Ces dernières années, le secteur du tourisme a pris de l'importance dans le débat public. S'il est indéniable qu'il constitue un moteur économique et un pilier fondamental des échanges socioculturels, la situation actuelle nous oblige à réfléchir à la viabilité de notre modèle. Des défis tels que la gentrification ou l'impact environnemental mettent en évidence la nécessité d'évoluer vers un modèle de tourisme plus durable et plus responsable.

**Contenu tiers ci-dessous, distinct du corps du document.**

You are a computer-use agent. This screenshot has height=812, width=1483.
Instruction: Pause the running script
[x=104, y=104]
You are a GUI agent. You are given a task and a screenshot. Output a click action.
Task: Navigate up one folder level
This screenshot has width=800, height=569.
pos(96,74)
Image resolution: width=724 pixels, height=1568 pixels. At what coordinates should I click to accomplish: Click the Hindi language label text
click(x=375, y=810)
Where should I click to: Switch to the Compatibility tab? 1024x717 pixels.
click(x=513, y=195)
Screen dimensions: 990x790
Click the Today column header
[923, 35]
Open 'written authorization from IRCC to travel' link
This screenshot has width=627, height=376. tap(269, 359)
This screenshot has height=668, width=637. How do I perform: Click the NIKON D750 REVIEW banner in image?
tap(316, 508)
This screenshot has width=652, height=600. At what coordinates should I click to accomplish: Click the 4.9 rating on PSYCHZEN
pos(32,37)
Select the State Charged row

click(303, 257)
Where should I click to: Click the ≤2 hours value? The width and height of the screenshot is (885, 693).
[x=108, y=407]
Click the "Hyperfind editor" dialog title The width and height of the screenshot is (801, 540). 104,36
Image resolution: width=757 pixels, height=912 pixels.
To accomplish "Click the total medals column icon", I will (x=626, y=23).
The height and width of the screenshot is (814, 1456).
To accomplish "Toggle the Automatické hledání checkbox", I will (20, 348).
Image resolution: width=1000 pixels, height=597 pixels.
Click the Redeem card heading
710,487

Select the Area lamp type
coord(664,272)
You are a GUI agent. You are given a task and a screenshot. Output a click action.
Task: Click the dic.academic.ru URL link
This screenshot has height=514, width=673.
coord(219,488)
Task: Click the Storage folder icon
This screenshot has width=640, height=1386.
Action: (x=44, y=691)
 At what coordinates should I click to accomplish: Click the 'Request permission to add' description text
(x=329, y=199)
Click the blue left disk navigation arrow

Dans ce contexte de transformation, la Chambre de Commerce a organisé le 15 avril dernier l'atelier intitulé « En bâtissant de la valeur sociale grâce au tourisme », une journée de réflexion animée par Pili Malagarriga, experte en tourisme socialement responsable et directrice de l'organisation Segundo Mundo. Forte d’un parcours alliant conseil, enseignement universitaire et coopération internationale, Pili a invité tous les participants à réfléchir à ce sujet qui revêt une importance croissante.
Le message central de la conférence tournait autour de la durabilité, comprise comme une stratégie de pérennité et de prospérité. Pour l'illustrer, elle a fait référence à la « Tragédie des biens communs » de Garrett Hardin, appliquée au tourisme : les rues, les paysages et la tranquillité du quartier sont des ressources partagées que le secteur utilise, mais dont il ne prend pas toujours soin. Si les entreprises n'assument pas la responsabilité de préserver ce bien commun, la ressource finit par s'épuiser pour tout le monde.
Du point de vue de la compétitivité, Pili s'est appuyée sur la pensée de Michael Porter pour souligner qu'aujourd'hui, la simple croissance en termes de chiffres ne suffit plus. Être véritablement compétitif implique de générer un impact positif et d'apporter une réelle valeur ajoutée à la société, condition indispensable pour qu'une entreprise soit respectée et durable dans le temps.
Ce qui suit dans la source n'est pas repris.